De Blasio and the coalition of Puerto Rico supporters used the demonstration to announce a five-point federal rescue agenda for Puerto Rico that includes:

  • Calling on President Obama to create a federal investment plan that "grows the economy with good paying jobs" with a focus on the health care and clean energy sectors. The action agenda also calls for the clean up of Puerto Rican islands that were contaminated by years of Pentagon target practice and weapons testing.

  • Rolling back federal regulations like the Jones Act, which requires that all maritime trade cargo between Puerto Rico and the U.S. mainland be carried on U.S.-flagged commercial vessels. Island boosters want Congress to repeal the act saying it hurts island consumers and businesses by raising shipping costs.

  • Calling on Congress to pass legislation to grant Puerto Rico a Chapter 9 bankruptcy option to give the commonwealth the kind of flexibility Detroit had in reorganizing its finances.

  • Requesting that President Obama convene his Working Group on Financial Markets to bring all of Puerto Rico's public debt stakeholders together to negotiate a "fair" debt repayment plan as well as explore a loan from the Federal Reserve.

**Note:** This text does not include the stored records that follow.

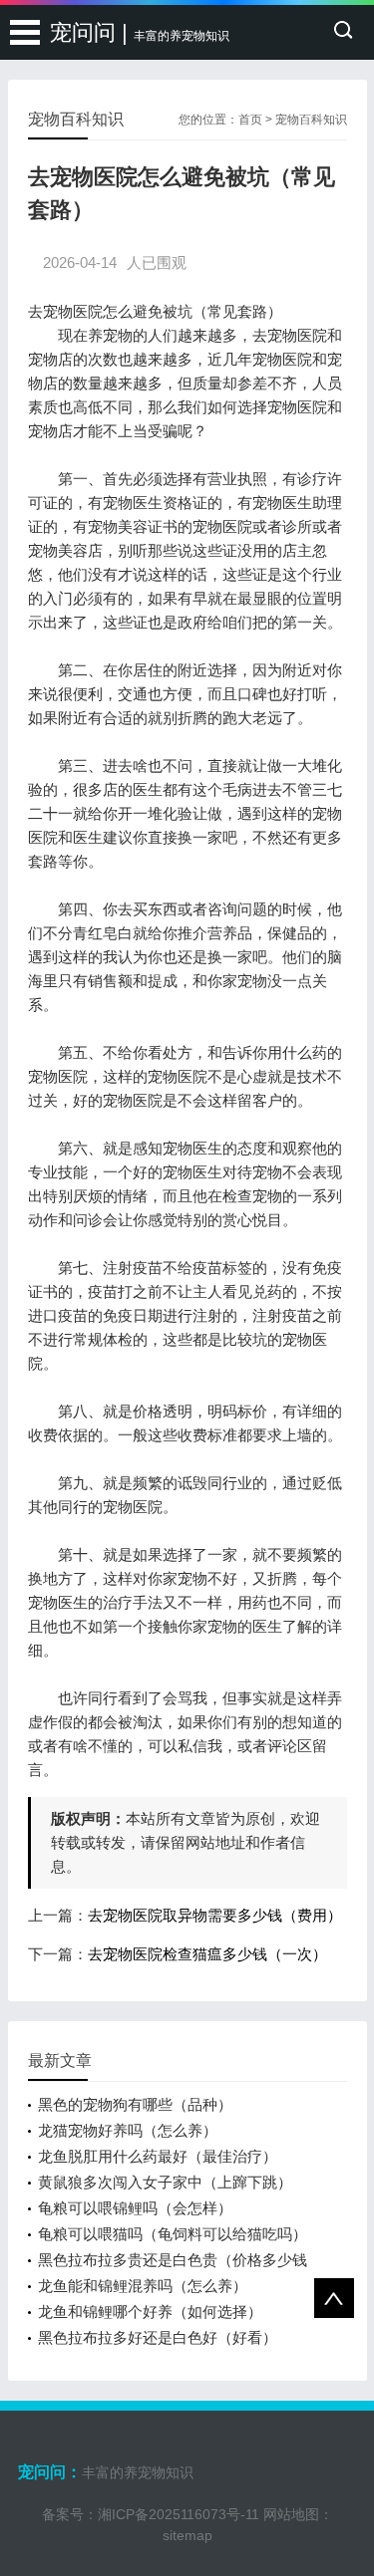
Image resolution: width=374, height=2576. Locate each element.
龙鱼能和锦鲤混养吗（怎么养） (142, 2285)
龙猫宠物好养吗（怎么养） (127, 2130)
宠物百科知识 (311, 120)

  • Asking both President Obama and Congress to "oppose severe austerity and wage reduction proposals" that would target "poor and working families."

This week a consortium of 34 hedge funds and bondholders called on the Puerto Rican government to avoid a $72 billion default by boosting taxes, selling off public properties and cutting government spending as well as reducing its support for public education.

The creditors cited a report they had commissioned that was drafted by three former International Monetary Fund economists who faulted Puerto Rico for boosting spending on education by $1.4 billion over the last 10 years even though enrollment had dropped by 25 percent.

August 1 is the due date for Puerto Rico's public agencies to make close to $200 million in bond payments. Next month, the commonwealth is on the hook for $635 million in payments. Over the next 12 months, it has to cover over $5 billion in bond payments.

Last month, Puerto Rico Governor Alejandro Garcia Padilla announced that the commonwealth was no longer capable of making payments on its $72 billion dollars in public debt. Not long after his declaration, Puerto Rico's Power Authority narrowly avoided default with a last-minute $128 million bridge loan so it could cover a $415 million payment.